Activity:
What lines below contain the string "Open"? List them all.
==================================================
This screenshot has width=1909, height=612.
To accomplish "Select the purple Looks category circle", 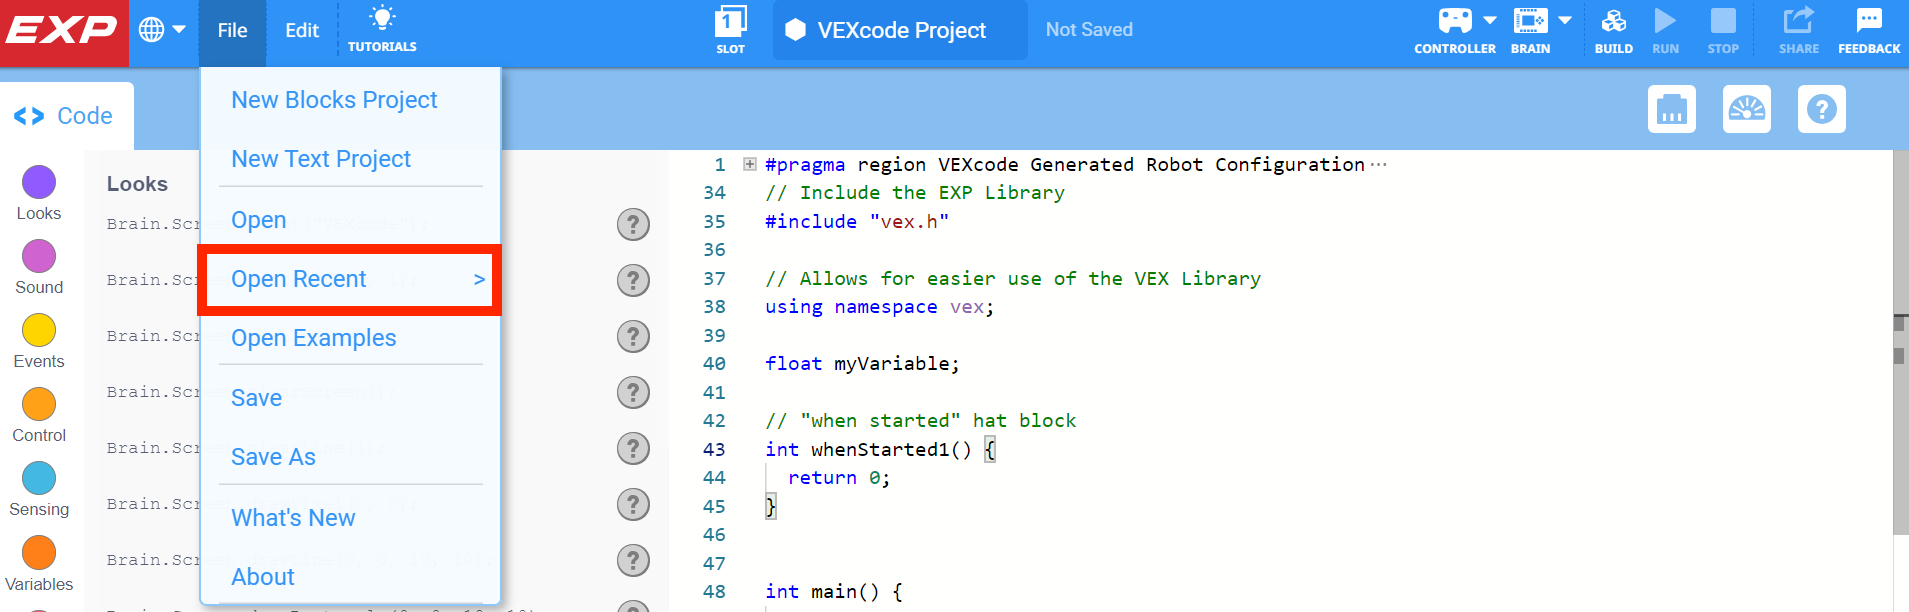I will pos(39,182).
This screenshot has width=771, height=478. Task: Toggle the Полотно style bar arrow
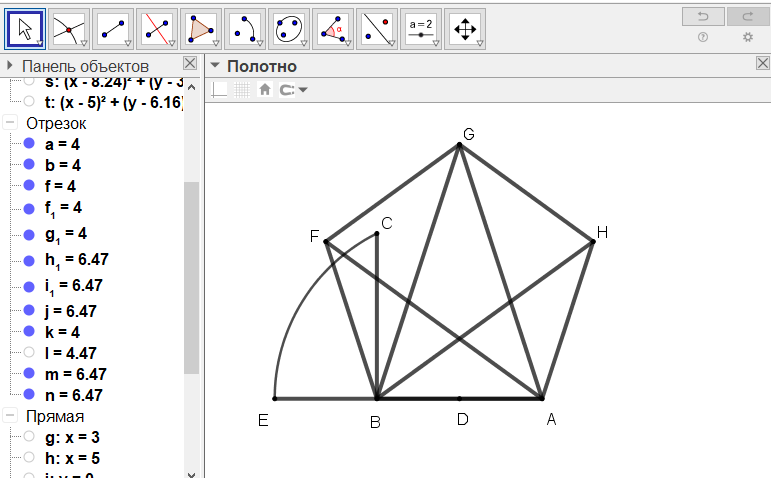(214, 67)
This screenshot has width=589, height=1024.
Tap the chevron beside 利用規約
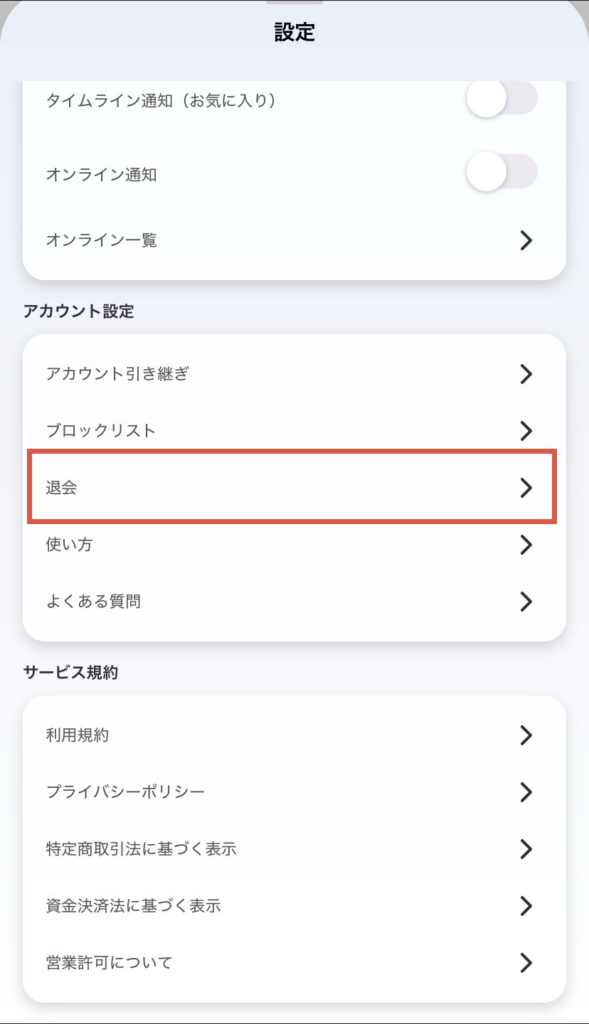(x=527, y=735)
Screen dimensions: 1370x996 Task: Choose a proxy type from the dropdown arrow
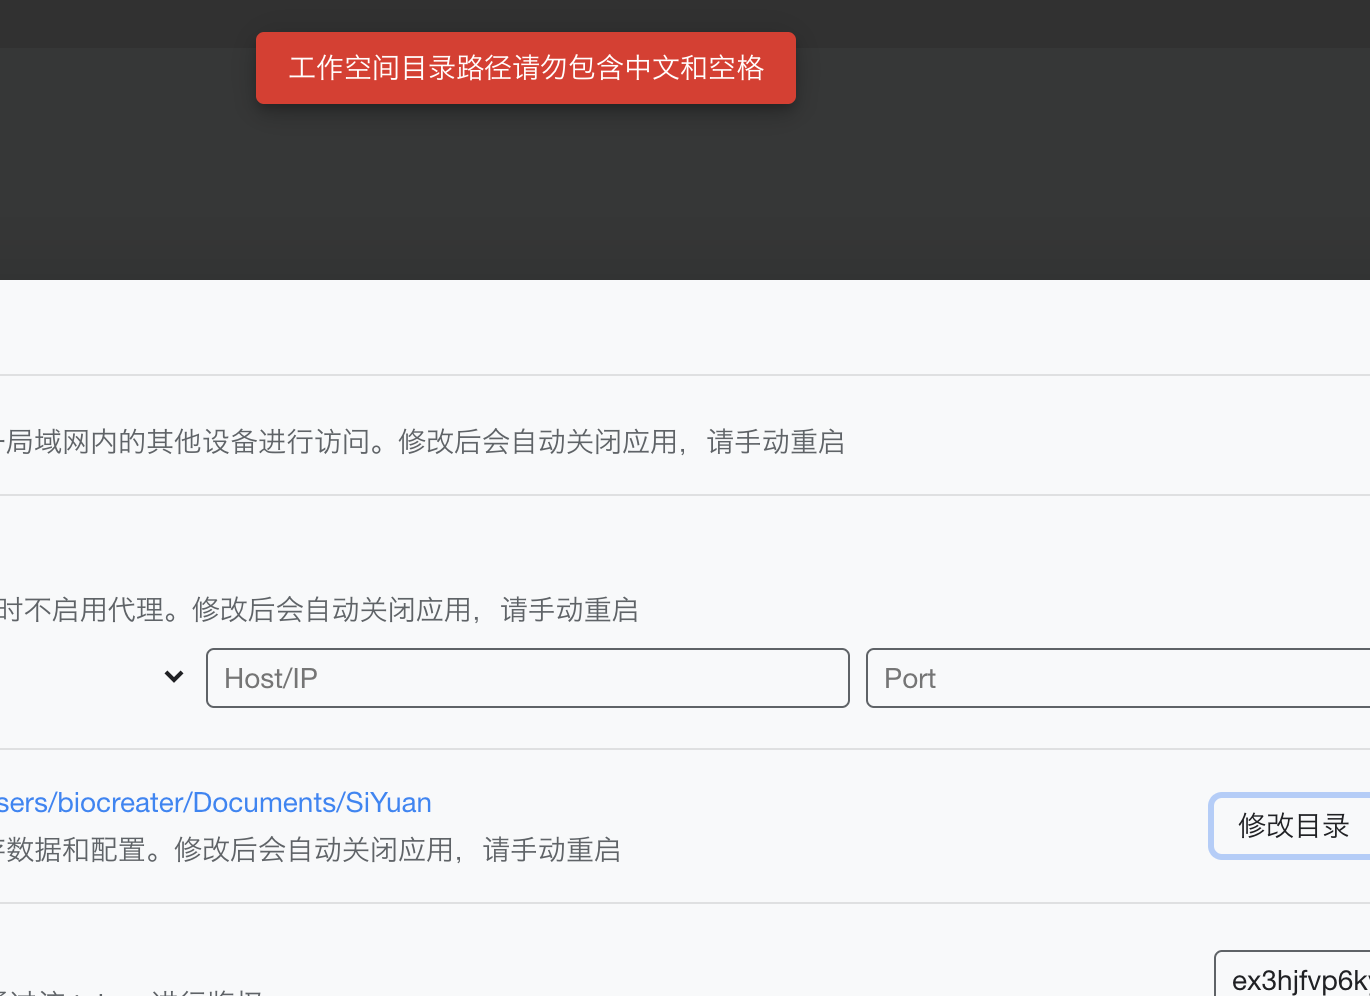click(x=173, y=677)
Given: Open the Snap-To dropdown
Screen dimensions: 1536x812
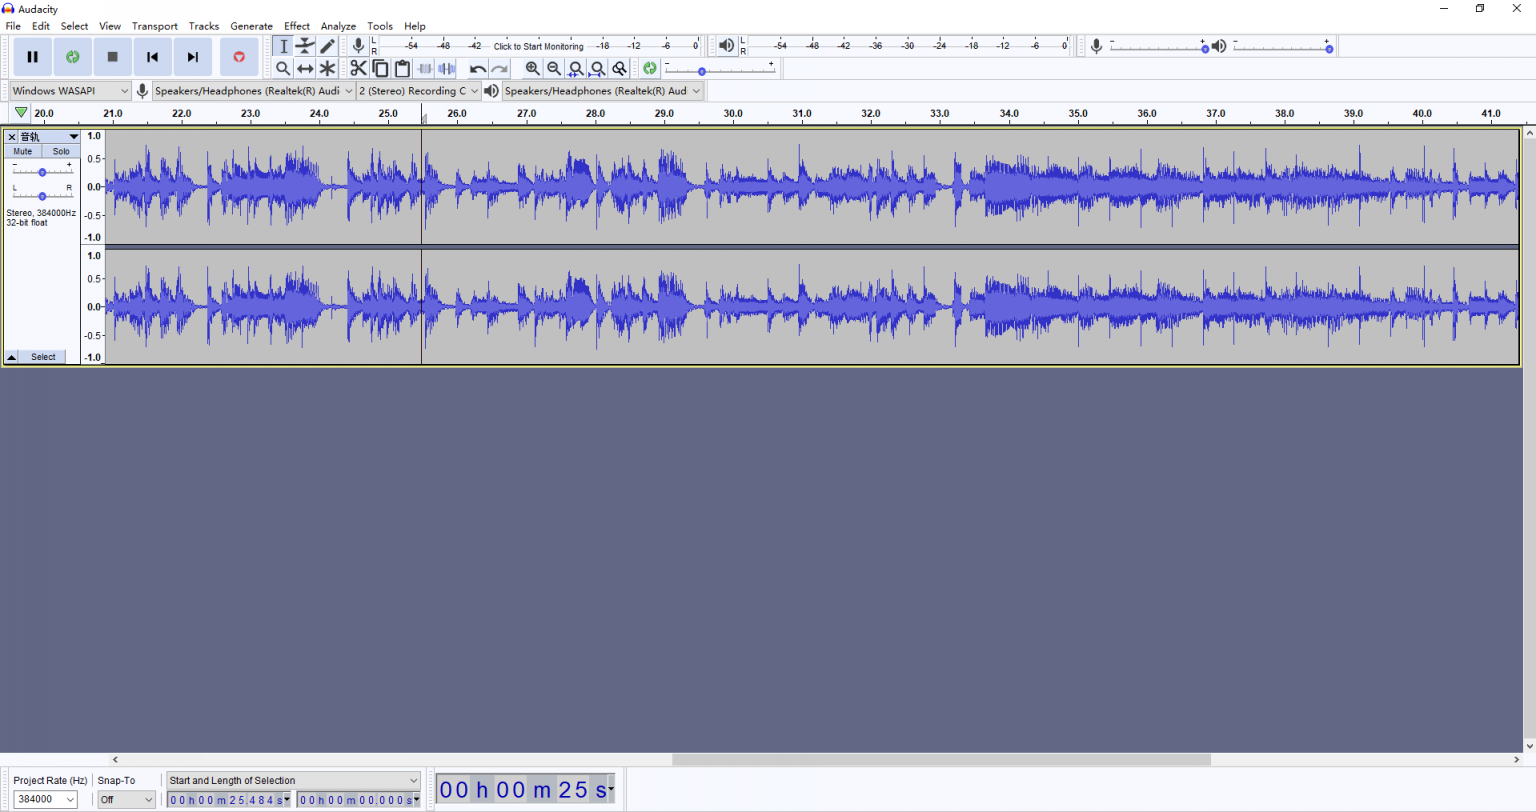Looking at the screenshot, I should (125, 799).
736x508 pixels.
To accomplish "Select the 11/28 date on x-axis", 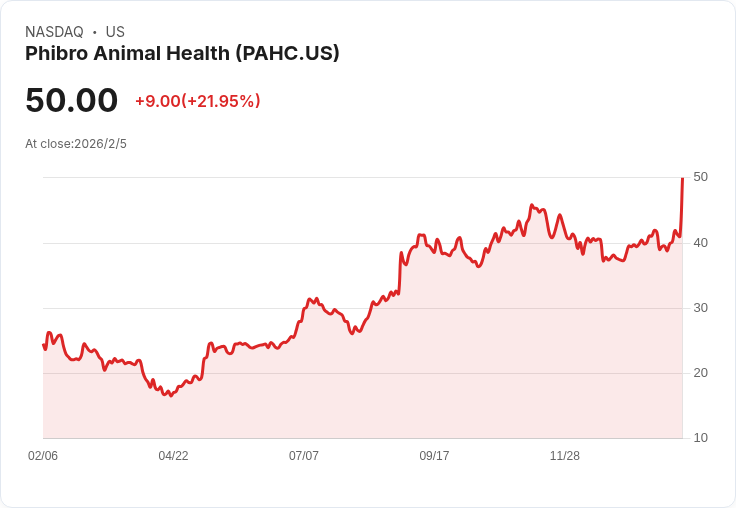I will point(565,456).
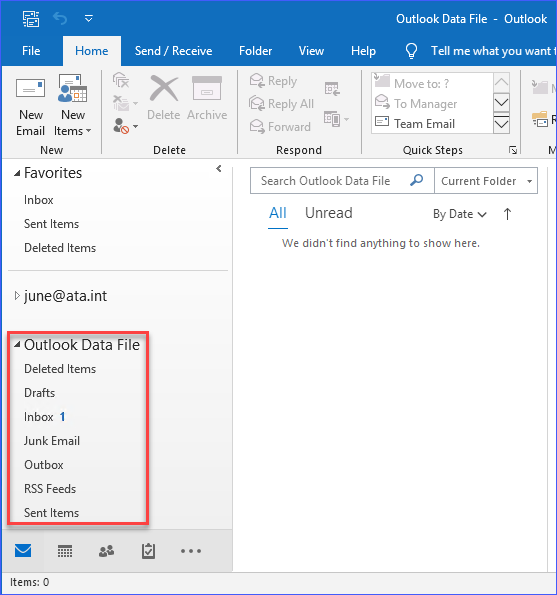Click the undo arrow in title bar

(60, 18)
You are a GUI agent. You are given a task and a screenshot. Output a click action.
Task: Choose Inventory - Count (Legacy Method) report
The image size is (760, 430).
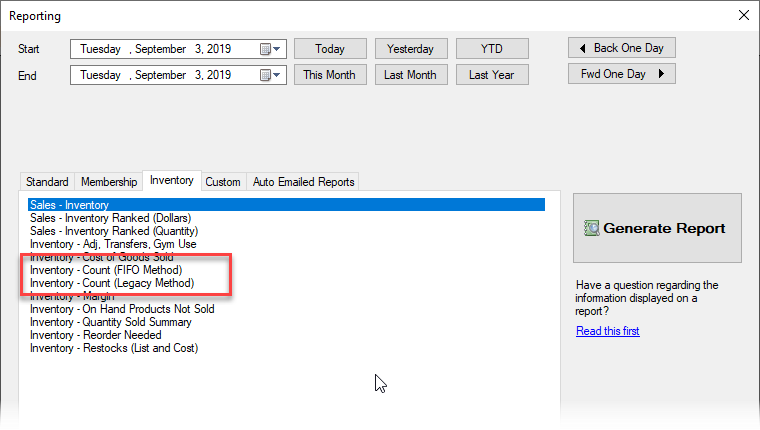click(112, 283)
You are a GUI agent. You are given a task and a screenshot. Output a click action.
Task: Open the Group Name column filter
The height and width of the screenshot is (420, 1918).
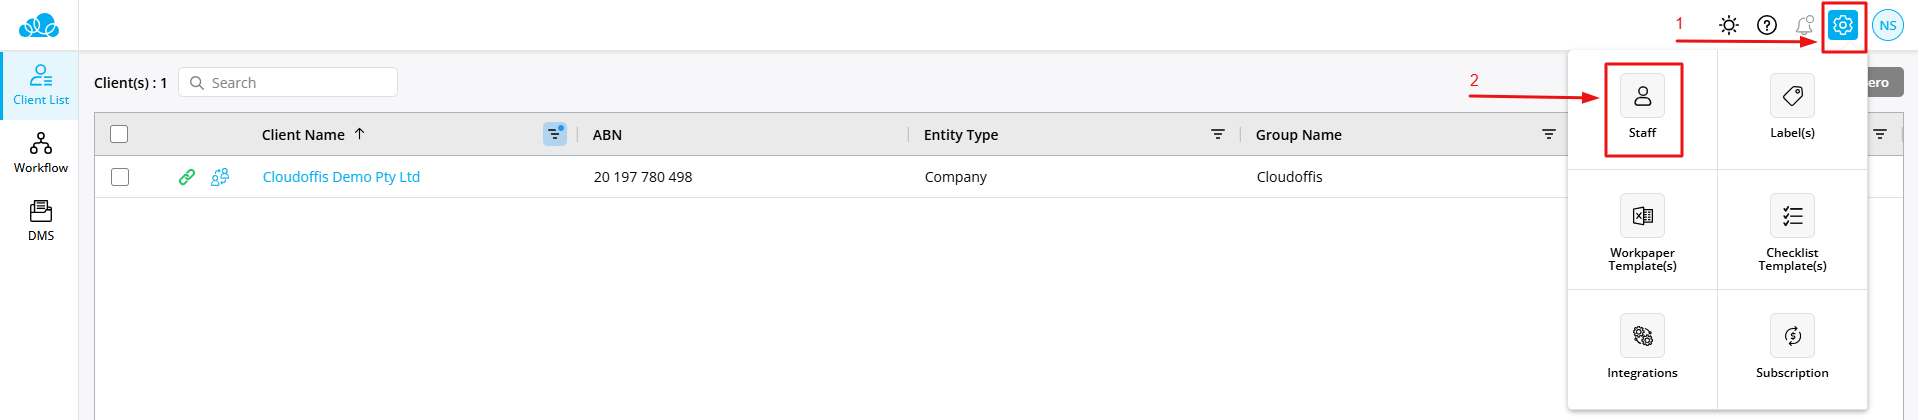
==================================================
Answer:
Given: Open the Snap-To dropdown
Task: Open the Group Name column filter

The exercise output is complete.